--- About this task ---
Where the word "agent" shows up in the entries below, please copy the whole line.

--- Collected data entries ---
-------------------------

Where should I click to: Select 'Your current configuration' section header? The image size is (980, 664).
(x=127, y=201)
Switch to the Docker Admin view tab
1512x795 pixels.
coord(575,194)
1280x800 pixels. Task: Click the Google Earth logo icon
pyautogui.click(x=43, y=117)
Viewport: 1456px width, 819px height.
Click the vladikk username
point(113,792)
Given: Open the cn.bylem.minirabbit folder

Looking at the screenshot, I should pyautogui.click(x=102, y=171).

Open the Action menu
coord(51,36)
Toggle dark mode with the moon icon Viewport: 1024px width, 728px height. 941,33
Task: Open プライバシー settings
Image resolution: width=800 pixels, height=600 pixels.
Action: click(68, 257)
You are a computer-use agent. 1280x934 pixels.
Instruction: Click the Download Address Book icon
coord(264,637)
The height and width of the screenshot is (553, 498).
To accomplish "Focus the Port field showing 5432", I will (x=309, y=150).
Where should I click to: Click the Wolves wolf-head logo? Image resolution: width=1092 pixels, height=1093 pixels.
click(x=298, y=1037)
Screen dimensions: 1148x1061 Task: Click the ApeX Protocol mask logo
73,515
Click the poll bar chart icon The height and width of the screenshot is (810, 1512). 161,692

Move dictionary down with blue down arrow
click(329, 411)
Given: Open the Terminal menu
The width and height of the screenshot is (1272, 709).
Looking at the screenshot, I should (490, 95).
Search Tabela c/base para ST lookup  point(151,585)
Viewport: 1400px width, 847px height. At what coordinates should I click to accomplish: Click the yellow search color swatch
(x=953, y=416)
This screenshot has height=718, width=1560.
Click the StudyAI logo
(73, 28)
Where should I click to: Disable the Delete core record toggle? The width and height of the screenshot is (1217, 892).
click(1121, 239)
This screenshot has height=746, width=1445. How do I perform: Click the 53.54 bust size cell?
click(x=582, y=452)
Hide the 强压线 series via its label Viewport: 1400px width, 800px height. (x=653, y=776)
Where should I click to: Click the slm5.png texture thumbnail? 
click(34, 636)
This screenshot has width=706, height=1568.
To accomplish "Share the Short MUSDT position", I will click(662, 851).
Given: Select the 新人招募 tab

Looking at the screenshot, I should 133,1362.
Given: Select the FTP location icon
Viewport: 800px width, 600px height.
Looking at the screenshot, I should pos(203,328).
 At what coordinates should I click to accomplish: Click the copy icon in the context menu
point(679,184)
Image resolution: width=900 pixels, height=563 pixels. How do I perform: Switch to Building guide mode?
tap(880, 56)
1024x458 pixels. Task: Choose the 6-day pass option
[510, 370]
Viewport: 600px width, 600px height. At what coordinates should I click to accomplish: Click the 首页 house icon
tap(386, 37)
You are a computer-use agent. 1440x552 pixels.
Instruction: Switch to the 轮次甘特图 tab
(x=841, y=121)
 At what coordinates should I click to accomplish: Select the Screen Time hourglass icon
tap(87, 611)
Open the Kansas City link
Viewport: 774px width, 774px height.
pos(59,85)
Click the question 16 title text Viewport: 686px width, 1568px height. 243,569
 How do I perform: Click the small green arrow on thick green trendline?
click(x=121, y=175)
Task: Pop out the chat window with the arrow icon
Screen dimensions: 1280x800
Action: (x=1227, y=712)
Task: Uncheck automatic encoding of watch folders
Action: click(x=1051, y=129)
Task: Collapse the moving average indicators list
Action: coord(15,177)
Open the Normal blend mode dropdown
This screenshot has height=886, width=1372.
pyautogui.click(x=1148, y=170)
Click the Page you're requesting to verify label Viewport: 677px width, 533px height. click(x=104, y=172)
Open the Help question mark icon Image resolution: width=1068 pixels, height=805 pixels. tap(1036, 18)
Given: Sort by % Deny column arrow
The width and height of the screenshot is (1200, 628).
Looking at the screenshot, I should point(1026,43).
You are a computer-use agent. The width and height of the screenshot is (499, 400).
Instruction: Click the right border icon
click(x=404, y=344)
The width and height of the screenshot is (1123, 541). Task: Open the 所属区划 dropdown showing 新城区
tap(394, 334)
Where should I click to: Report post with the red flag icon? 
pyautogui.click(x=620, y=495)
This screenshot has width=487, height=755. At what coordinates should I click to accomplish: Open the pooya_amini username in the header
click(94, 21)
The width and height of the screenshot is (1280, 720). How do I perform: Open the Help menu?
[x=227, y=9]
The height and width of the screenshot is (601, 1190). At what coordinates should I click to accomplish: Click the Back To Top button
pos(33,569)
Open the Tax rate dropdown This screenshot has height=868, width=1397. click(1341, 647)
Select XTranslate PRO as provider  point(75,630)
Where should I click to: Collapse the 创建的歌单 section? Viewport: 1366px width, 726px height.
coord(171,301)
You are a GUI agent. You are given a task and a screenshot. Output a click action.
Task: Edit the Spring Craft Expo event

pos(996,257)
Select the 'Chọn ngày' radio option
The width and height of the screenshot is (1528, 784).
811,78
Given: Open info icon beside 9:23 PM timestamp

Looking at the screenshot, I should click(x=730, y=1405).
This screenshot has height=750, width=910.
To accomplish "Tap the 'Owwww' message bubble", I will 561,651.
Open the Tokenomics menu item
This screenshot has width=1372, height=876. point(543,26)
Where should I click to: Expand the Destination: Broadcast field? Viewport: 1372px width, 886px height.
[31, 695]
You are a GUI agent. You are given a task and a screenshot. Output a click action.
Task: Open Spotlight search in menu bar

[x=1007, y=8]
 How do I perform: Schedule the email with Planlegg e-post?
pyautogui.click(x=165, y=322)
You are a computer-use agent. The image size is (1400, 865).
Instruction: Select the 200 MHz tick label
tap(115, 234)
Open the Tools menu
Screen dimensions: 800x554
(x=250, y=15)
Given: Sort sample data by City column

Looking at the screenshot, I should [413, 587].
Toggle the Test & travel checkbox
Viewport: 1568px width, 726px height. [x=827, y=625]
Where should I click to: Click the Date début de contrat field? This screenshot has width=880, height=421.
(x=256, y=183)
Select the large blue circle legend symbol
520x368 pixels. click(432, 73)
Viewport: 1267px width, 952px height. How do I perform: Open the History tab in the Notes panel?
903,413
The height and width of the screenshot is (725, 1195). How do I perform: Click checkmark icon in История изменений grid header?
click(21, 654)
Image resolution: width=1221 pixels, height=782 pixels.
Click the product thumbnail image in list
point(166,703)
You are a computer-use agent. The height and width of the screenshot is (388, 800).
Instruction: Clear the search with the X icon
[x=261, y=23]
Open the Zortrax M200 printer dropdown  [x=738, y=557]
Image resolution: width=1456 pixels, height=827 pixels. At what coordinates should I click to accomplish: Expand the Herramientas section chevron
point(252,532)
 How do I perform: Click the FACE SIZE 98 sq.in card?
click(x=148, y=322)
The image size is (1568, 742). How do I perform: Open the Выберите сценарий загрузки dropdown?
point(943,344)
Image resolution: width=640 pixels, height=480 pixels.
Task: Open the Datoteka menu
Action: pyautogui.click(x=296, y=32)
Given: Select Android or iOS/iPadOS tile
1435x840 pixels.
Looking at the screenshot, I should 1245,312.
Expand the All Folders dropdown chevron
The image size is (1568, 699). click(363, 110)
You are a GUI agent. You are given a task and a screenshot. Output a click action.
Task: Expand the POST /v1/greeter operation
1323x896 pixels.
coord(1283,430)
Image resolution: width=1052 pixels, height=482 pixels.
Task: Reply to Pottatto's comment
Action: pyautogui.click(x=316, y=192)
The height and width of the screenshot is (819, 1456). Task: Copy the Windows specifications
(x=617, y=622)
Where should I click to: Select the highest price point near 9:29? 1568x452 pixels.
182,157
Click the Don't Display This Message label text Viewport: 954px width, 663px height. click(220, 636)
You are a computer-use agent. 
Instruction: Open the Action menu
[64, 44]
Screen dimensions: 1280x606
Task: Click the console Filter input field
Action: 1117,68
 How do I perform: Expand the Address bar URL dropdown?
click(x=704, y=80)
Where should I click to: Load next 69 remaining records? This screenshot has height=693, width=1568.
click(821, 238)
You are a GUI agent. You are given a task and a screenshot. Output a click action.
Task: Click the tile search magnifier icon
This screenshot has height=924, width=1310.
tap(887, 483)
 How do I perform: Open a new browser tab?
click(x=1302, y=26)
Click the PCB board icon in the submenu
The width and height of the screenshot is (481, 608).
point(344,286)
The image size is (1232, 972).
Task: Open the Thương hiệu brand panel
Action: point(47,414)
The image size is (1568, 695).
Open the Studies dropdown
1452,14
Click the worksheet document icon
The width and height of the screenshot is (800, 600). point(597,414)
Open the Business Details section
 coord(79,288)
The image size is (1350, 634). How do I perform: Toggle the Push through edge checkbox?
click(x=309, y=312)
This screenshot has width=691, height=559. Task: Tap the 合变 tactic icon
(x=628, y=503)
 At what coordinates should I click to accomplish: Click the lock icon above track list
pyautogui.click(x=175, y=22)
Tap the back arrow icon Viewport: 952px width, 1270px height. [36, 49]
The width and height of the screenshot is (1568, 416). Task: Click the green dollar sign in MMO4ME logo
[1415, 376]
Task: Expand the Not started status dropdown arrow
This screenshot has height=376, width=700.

-------------------------

--- Written response ---
You are a computer-use agent. 1280x934 pixels.
You are a computer-use agent. 1440x552 pixels.
You are a computer-use agent. The width and height of the screenshot is (499, 400).
You are a GUI agent. You are given a task and a screenshot. Output a click action.
You are a GUI agent. You are given a task and a screenshot. Output a click action.
You are a computer-use agent. The image size is (1400, 865).
You are a computer-use agent. The height and width of the screenshot is (388, 800).
You are a GUI agent. You are given a task and a screenshot. Output a click action.
You are a computer-use agent. 
You are a GUI agent. You are given a task and a screenshot. Output a click action.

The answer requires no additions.